*Task:* Beginning at the line that contains "Given: Click the To alias field", reproduce the entries below exactly, ending with the line that contains "Where should I click to: Click the red". Omit each picture.

*Record excerpts:*
########################################

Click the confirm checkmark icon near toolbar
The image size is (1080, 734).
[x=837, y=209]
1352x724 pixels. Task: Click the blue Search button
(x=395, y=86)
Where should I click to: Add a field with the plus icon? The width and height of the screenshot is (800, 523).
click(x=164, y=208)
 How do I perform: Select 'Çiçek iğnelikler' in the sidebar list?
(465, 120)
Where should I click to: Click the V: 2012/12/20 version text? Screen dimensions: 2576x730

########################################

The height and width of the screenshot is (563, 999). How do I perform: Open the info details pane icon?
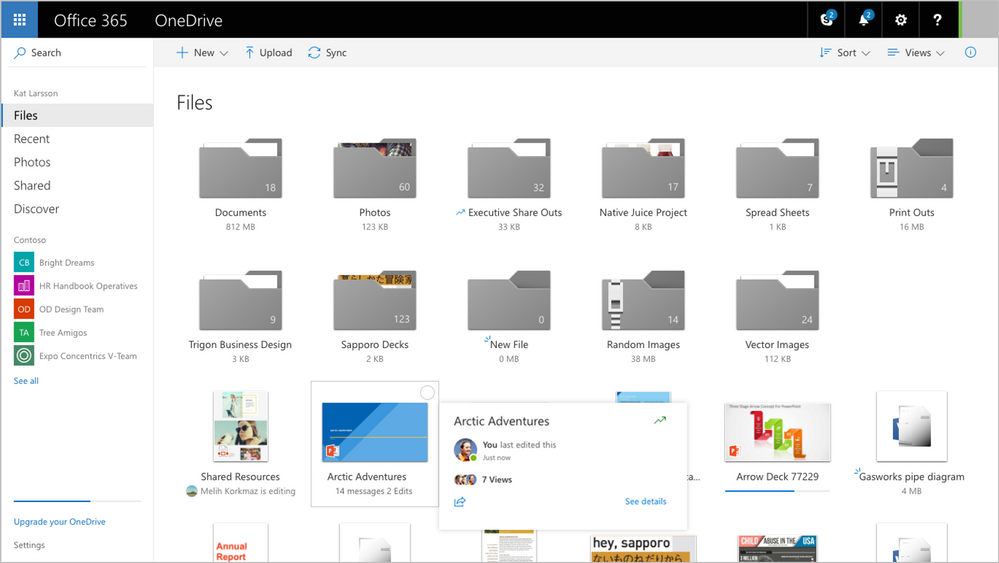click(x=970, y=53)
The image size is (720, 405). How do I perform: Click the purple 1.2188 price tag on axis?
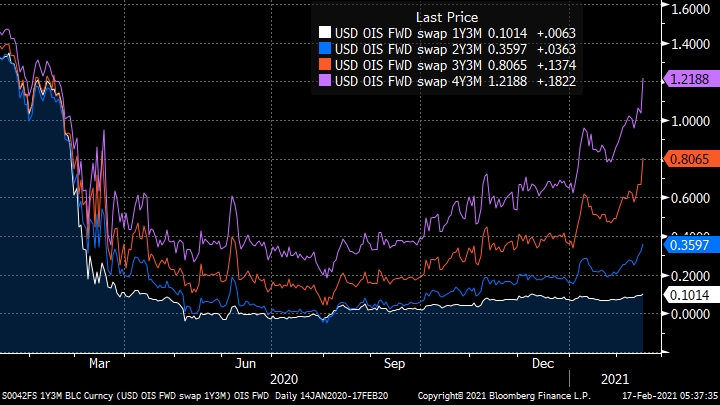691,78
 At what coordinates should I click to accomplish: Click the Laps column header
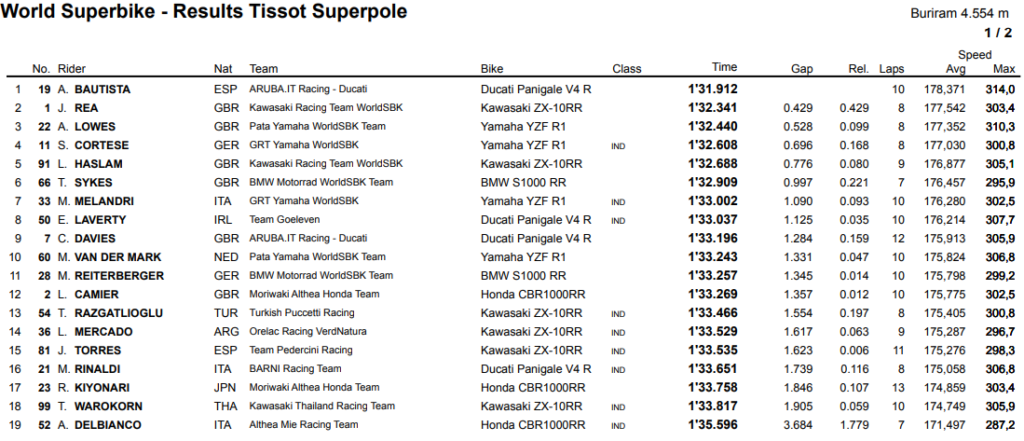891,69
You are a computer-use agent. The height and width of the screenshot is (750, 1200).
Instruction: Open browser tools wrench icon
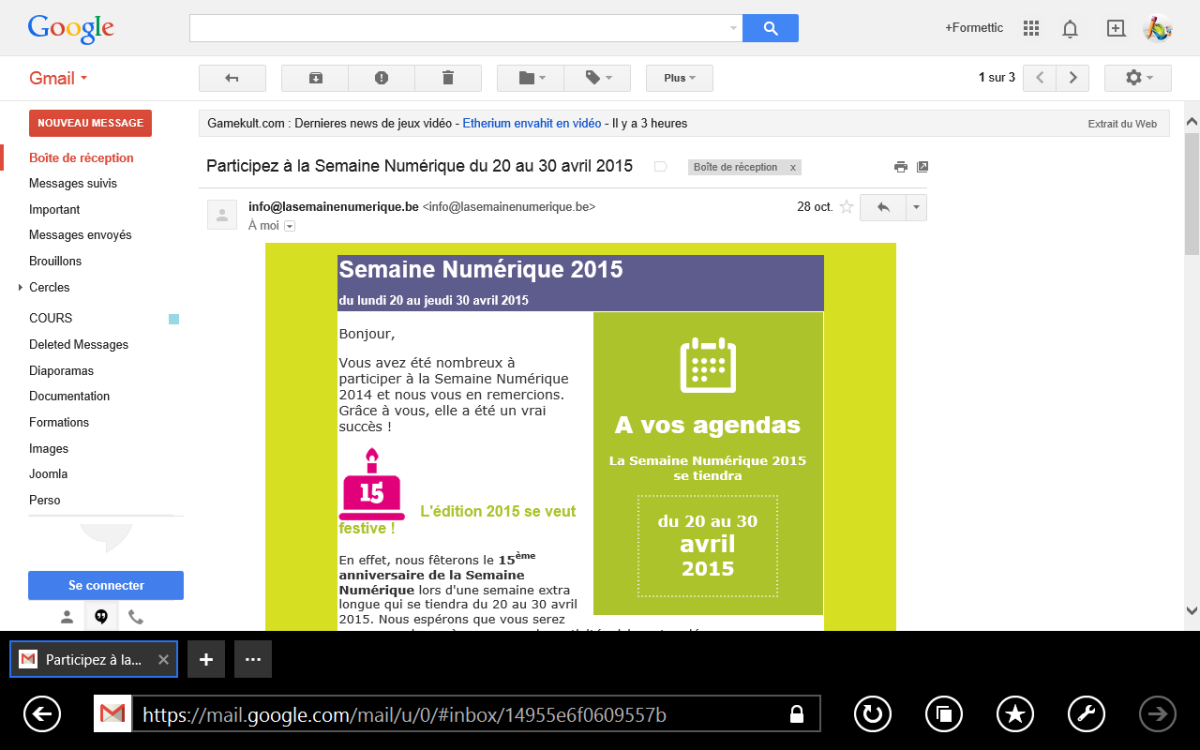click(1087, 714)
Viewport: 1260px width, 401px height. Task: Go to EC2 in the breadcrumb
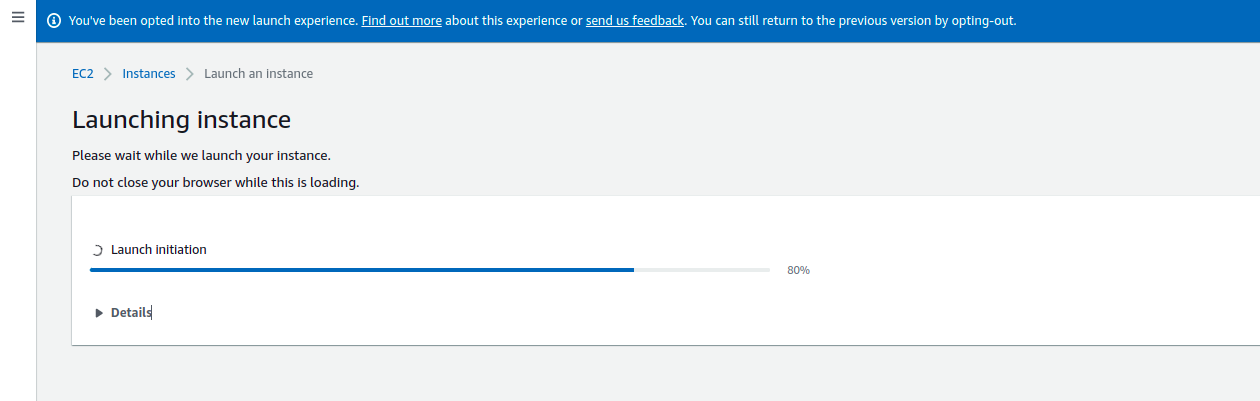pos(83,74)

########################################

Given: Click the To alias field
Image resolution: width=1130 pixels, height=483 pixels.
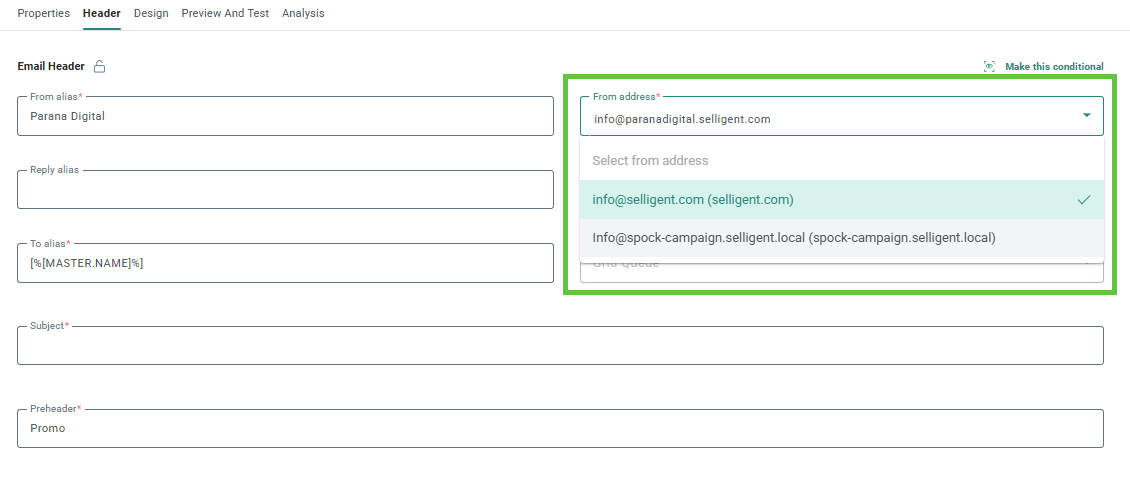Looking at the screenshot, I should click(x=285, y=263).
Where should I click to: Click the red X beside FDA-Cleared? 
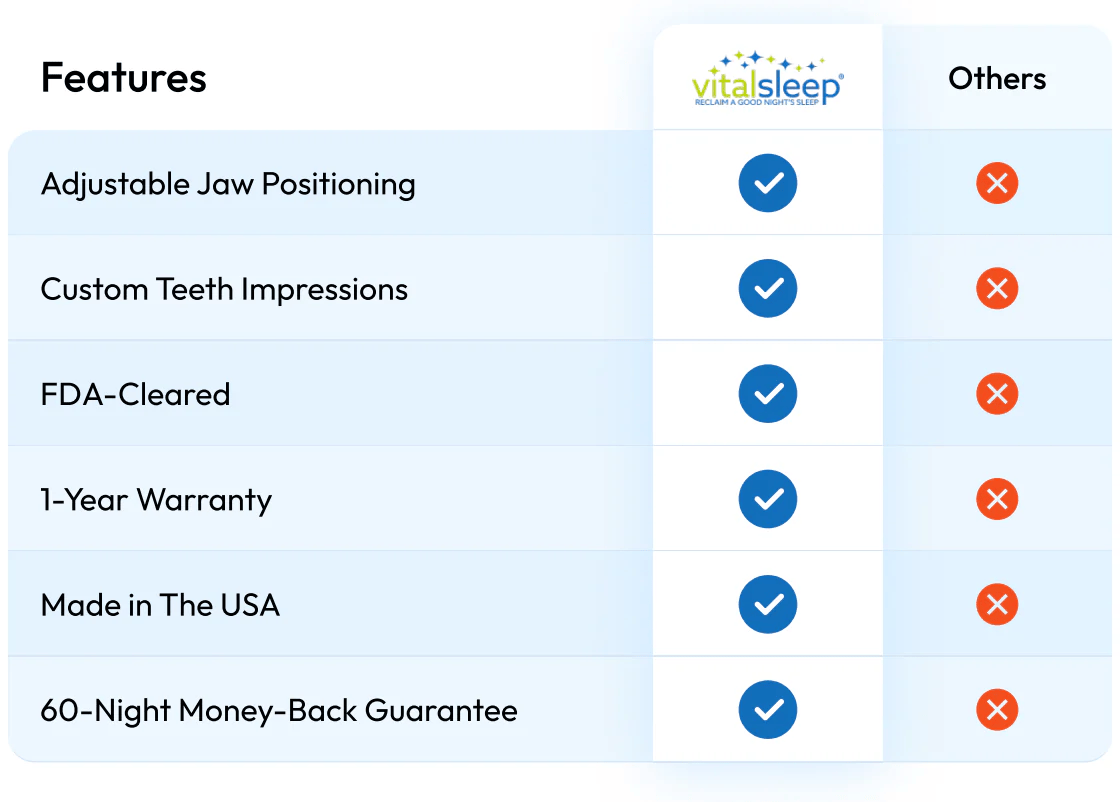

########################################

*Result:*
Given: Click the To alias field
Image resolution: width=1130 pixels, height=483 pixels.
Looking at the screenshot, I should click(x=285, y=263).
Where should I click to: Click the red X beside FDA-Cleared? 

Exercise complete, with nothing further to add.